Granger appeals for greater funding for small States amidst COVID-19 pandemic
By Ravin Singh
The crippling effects of the Coronavirus Disease (COVID-19) on small States can only be cushioned by resource mobilization which requires increased funding.
It is against this backdrop that President David Granger on Thursday appealed to the United Nations (UN) for more to be done to support small States in their response to the global pandemic.
“We commend and thank the Governments and institutions which have supported the flow of needed resources to small states like ours so far. We recognize that more must be done,” the President said.
The High-Level meeting which focused on Financing for Development in the era of COVID-19 and beyond, was convened by UN Secretary-General António Guterres and Prime Ministers Andrew Holness of Jamaica, and Justin Trudeau of Canada.
In his virtually-delivered message, the Head-of-State highlighted that small States require structured and sturdy systems to save lives and support livelihoods.
Using Guyana as a case of reference, he pointed to the fact that the State’s ability to protect its citizens from diseases and to support its economy has been impacted by the need to divert revenue to support migrants.
“Guyana borders countries with high incidence of COVID-19. Migrants seek refuge, enter our territory in the area which necessitates the delivery of effective health services over long distances and to remote settlements,” he explained.
The President added that: “Guyana is a small developing state whose many challenges have been compounded by its need to combat COVID-19.”
Last month Guyana received GY$100M from the US government to support its fight against COVID-19, and on Thursday the City Council of the capital Georgetown received an additional GY$8M from the Pan American Health Organisation (PAHO) to aid its efforts in stopping the spread of the disease.
Guyana shares its borders with Brazil – the new epicenter of the COVID-19 – and Venezuela – a country in a severe economic and political crisis. As a result of those circumstances, Guyana has been forced to respond to the challenges of migrants entering through its porous borders.
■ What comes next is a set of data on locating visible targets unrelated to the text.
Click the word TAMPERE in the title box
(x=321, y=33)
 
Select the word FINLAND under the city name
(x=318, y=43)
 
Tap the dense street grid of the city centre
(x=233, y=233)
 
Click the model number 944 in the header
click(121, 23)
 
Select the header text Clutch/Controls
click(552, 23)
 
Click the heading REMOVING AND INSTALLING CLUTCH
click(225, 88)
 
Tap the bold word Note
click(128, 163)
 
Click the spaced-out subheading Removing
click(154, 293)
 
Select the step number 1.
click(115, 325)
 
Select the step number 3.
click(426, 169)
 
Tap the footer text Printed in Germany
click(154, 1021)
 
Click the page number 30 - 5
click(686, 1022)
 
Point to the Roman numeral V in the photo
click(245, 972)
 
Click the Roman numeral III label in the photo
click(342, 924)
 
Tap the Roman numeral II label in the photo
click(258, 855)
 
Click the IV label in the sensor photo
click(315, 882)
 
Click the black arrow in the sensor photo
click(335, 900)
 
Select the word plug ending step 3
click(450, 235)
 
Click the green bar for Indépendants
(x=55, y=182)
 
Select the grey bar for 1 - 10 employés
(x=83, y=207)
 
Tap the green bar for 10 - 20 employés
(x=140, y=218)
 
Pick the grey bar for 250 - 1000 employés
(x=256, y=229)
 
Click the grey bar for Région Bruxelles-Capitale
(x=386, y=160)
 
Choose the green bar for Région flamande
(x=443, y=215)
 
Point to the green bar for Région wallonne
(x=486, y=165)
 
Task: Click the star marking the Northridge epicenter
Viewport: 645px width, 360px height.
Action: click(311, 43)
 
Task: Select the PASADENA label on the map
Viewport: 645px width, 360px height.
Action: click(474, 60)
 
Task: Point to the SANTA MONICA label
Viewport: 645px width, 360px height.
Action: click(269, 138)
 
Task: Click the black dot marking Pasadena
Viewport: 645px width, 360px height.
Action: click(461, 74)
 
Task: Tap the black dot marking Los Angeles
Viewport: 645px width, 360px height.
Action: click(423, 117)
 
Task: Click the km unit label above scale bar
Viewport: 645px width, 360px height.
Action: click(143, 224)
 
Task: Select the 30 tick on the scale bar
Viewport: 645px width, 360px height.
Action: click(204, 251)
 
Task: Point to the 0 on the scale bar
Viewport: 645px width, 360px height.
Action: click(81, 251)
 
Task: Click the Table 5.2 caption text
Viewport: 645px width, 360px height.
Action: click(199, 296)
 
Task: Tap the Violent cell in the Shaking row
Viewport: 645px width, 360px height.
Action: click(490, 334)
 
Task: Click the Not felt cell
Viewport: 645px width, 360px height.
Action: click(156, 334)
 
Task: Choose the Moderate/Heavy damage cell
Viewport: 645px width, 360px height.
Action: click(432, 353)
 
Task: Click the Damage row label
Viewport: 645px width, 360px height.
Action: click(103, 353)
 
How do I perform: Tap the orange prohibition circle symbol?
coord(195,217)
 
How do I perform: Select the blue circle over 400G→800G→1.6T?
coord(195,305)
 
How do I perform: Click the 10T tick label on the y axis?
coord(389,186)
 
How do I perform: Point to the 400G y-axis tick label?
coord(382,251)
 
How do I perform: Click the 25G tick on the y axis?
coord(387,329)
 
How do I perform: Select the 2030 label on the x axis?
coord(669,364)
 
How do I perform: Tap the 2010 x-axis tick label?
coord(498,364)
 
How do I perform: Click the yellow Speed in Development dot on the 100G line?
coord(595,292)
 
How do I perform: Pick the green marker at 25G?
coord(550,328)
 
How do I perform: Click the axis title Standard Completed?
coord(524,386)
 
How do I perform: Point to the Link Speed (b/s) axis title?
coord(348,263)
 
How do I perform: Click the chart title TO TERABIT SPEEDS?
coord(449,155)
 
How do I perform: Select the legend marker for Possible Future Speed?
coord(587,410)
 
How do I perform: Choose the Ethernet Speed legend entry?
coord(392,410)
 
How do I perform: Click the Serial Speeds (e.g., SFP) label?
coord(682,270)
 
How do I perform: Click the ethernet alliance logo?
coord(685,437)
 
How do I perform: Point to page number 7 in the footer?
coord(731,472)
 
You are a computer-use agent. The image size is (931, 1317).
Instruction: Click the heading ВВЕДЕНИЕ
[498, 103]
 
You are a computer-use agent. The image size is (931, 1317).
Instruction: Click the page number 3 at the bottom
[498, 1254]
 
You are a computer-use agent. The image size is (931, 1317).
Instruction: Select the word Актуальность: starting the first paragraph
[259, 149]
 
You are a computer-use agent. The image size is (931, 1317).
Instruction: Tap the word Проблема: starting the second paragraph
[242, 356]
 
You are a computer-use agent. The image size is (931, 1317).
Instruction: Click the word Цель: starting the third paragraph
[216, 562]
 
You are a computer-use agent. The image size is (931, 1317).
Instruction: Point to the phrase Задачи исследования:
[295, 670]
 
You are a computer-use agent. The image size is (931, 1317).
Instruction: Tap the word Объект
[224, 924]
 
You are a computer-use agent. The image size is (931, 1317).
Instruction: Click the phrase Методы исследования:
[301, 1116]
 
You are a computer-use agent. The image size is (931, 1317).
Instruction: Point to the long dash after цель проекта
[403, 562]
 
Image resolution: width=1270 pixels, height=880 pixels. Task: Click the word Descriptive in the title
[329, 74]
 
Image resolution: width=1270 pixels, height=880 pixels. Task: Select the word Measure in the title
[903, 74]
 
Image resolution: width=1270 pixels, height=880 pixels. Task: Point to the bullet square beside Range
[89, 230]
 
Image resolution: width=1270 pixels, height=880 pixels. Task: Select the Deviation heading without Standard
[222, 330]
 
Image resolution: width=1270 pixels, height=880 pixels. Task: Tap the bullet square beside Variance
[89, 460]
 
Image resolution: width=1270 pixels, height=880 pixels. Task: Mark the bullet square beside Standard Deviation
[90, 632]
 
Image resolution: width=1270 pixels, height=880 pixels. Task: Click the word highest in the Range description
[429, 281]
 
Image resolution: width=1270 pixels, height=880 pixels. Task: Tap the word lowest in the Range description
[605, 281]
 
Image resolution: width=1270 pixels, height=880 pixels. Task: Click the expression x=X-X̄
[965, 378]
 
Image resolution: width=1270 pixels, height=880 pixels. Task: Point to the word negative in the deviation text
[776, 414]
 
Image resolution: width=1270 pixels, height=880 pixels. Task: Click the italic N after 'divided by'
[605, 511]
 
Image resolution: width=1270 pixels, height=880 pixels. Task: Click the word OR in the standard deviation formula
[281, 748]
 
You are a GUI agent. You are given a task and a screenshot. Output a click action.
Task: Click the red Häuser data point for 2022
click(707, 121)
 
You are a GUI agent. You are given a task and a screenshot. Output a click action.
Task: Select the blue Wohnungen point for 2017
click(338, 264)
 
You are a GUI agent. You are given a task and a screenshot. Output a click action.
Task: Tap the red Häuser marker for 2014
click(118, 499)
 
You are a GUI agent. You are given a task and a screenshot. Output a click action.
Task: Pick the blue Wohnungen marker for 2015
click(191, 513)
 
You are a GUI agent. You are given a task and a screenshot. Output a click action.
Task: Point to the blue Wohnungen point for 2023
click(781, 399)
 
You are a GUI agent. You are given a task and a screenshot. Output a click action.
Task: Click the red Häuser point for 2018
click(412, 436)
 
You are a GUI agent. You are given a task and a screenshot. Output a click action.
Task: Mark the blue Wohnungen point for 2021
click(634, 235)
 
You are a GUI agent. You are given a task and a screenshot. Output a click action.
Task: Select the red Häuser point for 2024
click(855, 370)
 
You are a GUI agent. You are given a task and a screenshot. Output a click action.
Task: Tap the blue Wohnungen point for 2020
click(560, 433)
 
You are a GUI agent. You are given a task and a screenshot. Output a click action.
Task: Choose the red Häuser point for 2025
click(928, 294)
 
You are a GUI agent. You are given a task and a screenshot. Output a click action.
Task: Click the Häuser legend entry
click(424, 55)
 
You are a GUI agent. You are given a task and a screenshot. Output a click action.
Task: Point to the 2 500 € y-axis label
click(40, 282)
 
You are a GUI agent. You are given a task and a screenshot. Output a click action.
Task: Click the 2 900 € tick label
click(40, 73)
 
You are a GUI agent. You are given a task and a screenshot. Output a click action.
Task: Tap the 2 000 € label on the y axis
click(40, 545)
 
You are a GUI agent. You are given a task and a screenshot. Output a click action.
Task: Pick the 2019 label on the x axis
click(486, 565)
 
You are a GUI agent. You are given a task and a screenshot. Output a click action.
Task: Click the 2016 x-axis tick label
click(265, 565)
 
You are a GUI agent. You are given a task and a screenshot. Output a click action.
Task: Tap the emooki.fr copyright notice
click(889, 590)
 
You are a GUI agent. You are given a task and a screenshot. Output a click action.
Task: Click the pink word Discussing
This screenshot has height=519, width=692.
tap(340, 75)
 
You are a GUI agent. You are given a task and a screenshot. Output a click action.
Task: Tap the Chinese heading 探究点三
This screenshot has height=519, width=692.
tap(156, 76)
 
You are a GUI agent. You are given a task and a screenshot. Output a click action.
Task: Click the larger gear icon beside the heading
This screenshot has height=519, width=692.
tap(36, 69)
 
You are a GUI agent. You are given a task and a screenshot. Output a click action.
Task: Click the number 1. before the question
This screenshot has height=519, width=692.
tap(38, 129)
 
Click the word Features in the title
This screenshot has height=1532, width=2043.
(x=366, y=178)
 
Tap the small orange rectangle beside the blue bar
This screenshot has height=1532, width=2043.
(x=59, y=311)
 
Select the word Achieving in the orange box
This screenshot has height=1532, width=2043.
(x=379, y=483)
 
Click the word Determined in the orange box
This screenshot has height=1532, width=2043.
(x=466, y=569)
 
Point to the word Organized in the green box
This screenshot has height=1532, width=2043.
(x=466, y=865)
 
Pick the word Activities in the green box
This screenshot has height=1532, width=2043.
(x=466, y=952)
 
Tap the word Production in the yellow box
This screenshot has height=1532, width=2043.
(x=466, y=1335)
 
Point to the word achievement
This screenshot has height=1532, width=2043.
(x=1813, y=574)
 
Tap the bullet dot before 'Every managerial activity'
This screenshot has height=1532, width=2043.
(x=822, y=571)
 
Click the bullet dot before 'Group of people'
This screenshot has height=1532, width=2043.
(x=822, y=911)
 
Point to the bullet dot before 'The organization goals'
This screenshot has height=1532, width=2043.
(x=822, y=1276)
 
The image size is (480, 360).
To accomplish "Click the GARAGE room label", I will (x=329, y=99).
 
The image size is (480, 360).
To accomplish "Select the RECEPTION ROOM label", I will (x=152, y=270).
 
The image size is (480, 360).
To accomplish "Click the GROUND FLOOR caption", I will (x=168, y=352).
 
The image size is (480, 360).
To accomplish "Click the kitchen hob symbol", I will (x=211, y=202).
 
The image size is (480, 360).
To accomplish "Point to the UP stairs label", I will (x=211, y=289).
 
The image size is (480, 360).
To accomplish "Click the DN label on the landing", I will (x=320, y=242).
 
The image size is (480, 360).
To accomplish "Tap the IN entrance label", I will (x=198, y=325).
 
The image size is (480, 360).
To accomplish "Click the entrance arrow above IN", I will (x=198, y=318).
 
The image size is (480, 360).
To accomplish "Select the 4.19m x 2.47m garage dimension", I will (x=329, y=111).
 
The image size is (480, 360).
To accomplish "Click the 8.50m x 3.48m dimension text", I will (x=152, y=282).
Against this backdrop, the President noted that such “expanded economic response” will overwhelm small economies in the absence of concessional resource availability.
And given the multidimensional nature of the impact of COVID-19, he suggested that extraordinary financing must be directed to support small States.
Three ways he proposed that this must be done, are: to respond immediately to the life-changing exigencies of the pandemic; to develop holistic long term recovery plans and exit strategies; and to build capacity to establish permanent public health structures to prepare for future international diseases such as those seen over the last decade.
In the medium and long term, the Head-of-State offered that small states need to build capacity to respond effectively and efficiently when faced with health crises which are predicted to occur more frequently in the future.
In the long term, he noted that these states must achieve food security by sustaining agriculture, and manufacturing services so when those economies reopen, its public and private sectors will be capable of rapid production.
“In the short term, however, we are obliged to respond to the urgent, unavoidable, and unanticipated effects of COVID-19,” he said.
The high-level meeting also featured leaders from international institutions who discussed the challenges and opportunities to act swiftly on six issues:
- The need to expand liquidity in the global economy and maintain financial stability to safeguard development gains;
- The need to address debt vulnerabilities for all developing countries to save lives and livelihoods for billions of people around the world;
- The need to create a space in which private sector creditors can proactively engage in effective and timely solutions;
- Prerequisites for enhancing external finance for inclusive growth and creating jobs, including lowering the transactions costs of remittances;
- Measures to expand fiscal space and foster domestic resource mobilization by preventing illicit financial flows and;
- Ensuring a sustainable and inclusive recovery by aligning recovery policies with the Sustainable Development Goals.